Both bills were introduced on 11-5 votes in the House Education Committee; three days of hearings between that panel and the Senate Education Committee are planned on the bills starting Monday.

The committee’s North Idaho members split; Nonini and Rep. Marge Chadderdon, R-Coeur d’Alene, supported introducing the bills, while Rep. Tom Trail, R-Moscow, voted no.

Sherri Wood, president of the Idaho Education Association, was furious when she saw the measures.

“I’m outraged – angry,” she said. “When the educators of the state of Idaho see this language, that’s what they’ll be as well.

“Basically it’s an attack on collective bargaining and negotiations that have been in place since 1971,” she said. “It says every contract will end at the end of the school year and you have to start all over again. That’s just an attack on educators, and has nothing, absolutely nothing to do with budget cuts. … This is mean-spirited and it’s wrong, and it doesn’t need to happen.”

House Assistant Minority Leader James Ruchti, D-Pocatello, said Democrats and education stakeholders have been working with state Superintendent Tom Luna for weeks to find savings in the school budget, but were never informed about contents of the bills introduced Thursday.
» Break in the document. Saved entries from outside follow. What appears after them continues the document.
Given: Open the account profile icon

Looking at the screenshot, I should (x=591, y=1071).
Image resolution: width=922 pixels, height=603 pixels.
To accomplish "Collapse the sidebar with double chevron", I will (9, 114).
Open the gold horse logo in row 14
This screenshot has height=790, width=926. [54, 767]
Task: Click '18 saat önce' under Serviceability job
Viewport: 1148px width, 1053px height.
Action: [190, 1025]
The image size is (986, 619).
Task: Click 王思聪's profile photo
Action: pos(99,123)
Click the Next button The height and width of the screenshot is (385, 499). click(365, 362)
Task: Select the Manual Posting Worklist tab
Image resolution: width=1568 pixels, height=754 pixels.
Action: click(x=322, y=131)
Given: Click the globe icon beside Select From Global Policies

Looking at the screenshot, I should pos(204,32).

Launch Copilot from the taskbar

“Suddenly here it is,” he said. “We’ve got parents all over the state who have no idea this train is coming down the track. … What they’re going to get right now is a fight on this.”

Rep. Liz Chavez, D-Lewiston, told Nonini, “I understand that we all have to make sacrifices, I am well aware of that. But it appears to me from this … that the sacrifices are being made by the teachers. They’re to teach the same amount of contract time but with less money, less assurance.” If the bills were passed, she said, “I can’t imagine a teacher from somewhere else wanting to come here.”

When Rep. Donna Pence, D-Gooding, asked why the proposed changes are permanent rather than temporary, Nonini said, “We think that (economic) recovery time is still a moving target.”

Nonini said that if the economy improves, changes could be proposed again.

Sen. Shawn Keough, R-Sandpoint, said she was “distressed” by the legislation. “It looks as though a sledgehammer was used when a scalpel was needed,” she said. “My experience has been that the teachers union and teachers individually understand where we are with our economy, and have been trying to work with some of us. … We need everybody to pull together. This doesn’t do us any good, in my opinion.”

Sen. John Goedde, R-Coeur d’Alene, the Senate education chairman, said he’s co-sponsoring the bill with Nonini, House Speaker Lawerence Denney and Senate President Pro-tem Bob Geddes.

Goedde said he thought the changes, including the one-year contracts provision, would give school districts more flexibility.

“I think it all fits together,” he said. “I would liken it to zero-based budgeting. … We start all over and decide what’s the best way to spend the money this year.”

Goedde said he will meet with educators in Coeur d’Alene on Saturday morning, including local trustees, school administrators and the local teachers union. “I’m sure that I will hear a lot,” he said.

Denney and Geddes confirmed that they’re co-sponsoring the bills but said they haven’t “pored over” the details.

“The only reason they’re good bills is we have really no other option to make the schools flexible enough to meet the funding goals,” Geddes said.

Melissa McGrath, spokeswoman for Luna, said the state schools superintendent sees the bills as “necessary” to implement the $62 million in budget cuts for schools next year that he outlined earlier to legislative budget writers. That list, however, made no mention of one-year contracts.